[Opening Source material section]
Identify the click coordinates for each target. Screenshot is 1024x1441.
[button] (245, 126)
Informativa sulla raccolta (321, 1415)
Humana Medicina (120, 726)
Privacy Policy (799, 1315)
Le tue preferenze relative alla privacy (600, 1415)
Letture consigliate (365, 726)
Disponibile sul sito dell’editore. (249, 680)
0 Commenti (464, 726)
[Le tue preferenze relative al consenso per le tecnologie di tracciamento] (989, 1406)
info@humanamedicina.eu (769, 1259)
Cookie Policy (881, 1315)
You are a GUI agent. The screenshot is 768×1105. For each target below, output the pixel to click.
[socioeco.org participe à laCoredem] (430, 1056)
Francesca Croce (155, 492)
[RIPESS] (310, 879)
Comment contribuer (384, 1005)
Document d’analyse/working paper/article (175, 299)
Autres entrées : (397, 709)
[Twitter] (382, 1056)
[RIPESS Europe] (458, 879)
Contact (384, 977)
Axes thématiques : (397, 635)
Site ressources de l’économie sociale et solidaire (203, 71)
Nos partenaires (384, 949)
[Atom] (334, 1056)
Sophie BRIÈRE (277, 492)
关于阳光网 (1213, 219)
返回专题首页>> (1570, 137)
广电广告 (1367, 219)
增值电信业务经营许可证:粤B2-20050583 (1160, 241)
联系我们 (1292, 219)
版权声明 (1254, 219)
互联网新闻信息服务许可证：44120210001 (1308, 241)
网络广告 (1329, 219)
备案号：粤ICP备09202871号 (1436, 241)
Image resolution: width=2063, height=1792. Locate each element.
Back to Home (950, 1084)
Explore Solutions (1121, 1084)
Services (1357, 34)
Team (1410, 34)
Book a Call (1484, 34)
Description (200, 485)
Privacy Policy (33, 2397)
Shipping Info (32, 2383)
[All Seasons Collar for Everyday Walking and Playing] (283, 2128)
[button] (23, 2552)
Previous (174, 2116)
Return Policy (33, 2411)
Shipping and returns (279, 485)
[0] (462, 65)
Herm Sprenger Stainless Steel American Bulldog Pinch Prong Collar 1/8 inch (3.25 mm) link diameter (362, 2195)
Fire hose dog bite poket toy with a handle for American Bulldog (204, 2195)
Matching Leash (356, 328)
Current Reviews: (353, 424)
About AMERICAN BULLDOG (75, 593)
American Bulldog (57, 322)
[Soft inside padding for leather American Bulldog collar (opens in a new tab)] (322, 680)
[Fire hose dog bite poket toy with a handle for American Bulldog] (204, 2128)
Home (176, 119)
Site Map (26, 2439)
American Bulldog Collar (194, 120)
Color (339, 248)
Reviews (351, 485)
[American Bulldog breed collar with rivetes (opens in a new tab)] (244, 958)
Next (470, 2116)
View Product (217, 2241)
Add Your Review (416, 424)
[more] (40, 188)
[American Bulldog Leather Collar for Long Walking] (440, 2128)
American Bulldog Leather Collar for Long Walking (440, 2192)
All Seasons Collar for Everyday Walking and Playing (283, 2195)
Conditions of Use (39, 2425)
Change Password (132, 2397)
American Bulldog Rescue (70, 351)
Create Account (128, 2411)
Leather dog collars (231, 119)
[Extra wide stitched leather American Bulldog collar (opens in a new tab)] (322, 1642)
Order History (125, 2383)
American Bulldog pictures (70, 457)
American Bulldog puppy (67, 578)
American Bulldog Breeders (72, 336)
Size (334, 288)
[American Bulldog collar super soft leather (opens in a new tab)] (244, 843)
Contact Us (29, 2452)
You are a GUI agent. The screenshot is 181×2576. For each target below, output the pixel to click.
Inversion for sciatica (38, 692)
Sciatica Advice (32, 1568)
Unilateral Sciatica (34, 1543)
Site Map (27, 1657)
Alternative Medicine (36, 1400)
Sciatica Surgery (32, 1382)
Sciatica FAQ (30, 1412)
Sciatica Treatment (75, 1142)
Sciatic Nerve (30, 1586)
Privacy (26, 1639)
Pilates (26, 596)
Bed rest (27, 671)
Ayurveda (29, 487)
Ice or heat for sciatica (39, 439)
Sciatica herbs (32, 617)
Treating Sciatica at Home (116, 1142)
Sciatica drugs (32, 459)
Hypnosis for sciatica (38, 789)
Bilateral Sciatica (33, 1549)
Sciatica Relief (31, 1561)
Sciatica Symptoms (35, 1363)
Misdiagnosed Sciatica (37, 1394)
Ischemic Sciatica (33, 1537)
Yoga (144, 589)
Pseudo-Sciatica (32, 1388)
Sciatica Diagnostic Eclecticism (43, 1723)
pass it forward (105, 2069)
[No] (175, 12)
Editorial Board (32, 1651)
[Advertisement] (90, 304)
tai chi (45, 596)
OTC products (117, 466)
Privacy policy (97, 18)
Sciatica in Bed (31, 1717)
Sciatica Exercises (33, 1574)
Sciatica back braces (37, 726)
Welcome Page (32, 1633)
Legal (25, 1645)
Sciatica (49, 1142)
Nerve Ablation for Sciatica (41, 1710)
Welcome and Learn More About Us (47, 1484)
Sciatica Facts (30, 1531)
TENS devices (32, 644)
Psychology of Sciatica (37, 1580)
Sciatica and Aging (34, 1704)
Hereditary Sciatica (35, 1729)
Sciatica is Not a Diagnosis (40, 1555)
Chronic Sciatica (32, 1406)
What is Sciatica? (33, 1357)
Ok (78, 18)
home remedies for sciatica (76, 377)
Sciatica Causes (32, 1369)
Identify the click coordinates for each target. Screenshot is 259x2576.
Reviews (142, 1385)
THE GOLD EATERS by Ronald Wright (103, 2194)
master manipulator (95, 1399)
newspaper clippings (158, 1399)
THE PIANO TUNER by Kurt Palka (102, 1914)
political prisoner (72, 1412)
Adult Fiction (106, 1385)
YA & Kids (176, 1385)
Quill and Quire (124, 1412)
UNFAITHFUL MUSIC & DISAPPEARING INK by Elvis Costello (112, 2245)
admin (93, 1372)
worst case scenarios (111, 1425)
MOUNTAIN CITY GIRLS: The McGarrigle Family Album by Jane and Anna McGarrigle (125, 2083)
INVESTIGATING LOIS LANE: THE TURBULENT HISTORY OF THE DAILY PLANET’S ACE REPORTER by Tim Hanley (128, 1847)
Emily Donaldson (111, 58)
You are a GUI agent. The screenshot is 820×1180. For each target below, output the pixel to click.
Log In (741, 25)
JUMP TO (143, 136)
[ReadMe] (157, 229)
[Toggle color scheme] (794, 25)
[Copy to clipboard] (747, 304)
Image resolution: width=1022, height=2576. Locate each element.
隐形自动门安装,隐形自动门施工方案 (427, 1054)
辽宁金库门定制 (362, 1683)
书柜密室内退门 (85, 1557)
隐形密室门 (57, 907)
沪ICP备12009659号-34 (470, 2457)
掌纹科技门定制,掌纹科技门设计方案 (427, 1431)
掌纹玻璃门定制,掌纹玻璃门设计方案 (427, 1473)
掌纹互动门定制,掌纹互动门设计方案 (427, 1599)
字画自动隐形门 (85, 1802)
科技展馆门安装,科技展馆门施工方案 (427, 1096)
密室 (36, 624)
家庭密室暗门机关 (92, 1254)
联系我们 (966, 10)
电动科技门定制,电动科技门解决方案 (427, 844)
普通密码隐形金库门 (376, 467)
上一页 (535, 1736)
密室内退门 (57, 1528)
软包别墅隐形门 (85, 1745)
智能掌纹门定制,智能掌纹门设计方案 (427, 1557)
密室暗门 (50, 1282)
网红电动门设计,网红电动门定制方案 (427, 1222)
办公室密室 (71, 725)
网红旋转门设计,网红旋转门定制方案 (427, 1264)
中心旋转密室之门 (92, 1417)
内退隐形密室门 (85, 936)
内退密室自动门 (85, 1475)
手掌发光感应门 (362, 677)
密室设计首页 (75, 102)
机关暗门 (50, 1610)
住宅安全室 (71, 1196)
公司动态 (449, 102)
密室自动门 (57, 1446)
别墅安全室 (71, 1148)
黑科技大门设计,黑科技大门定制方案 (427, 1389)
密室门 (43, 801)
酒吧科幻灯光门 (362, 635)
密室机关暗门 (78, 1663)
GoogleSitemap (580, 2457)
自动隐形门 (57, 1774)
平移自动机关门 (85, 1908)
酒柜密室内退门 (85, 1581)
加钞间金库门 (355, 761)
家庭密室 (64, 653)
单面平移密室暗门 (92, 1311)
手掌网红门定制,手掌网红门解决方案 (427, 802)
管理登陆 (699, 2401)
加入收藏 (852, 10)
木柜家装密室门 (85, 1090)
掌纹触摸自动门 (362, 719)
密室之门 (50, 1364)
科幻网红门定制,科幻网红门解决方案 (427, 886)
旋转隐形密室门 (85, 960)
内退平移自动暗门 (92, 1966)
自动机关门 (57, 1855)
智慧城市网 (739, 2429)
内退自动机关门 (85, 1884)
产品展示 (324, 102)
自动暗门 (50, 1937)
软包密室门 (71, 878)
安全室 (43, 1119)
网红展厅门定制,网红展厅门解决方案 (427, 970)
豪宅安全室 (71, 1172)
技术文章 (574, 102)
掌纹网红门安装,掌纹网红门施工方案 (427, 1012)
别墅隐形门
[Closing Source material section]
■ What to work on
Write down exactly the span of lines above from the one containing "Sophie BRIÈRE (277, 492)" to the one containing "[0] (462, 65)", both ends included.

■ Written response
Sophie BRIÈRE (277, 492)
关于阳光网 (1213, 219)
返回专题首页>> (1570, 137)
广电广告 (1367, 219)
增值电信业务经营许可证:粤B2-20050583 (1160, 241)
联系我们 (1292, 219)
版权声明 (1254, 219)
互联网新闻信息服务许可证：44120210001 (1308, 241)
网络广告 (1329, 219)
备案号：粤ICP备09202871号 (1436, 241)
Image resolution: width=2063, height=1792. Locate each element.
Back to Home (950, 1084)
Explore Solutions (1121, 1084)
Services (1357, 34)
Team (1410, 34)
Book a Call (1484, 34)
Description (200, 485)
Privacy Policy (33, 2397)
Shipping Info (32, 2383)
[All Seasons Collar for Everyday Walking and Playing] (283, 2128)
[button] (23, 2552)
Previous (174, 2116)
Return Policy (33, 2411)
Shipping and returns (279, 485)
[0] (462, 65)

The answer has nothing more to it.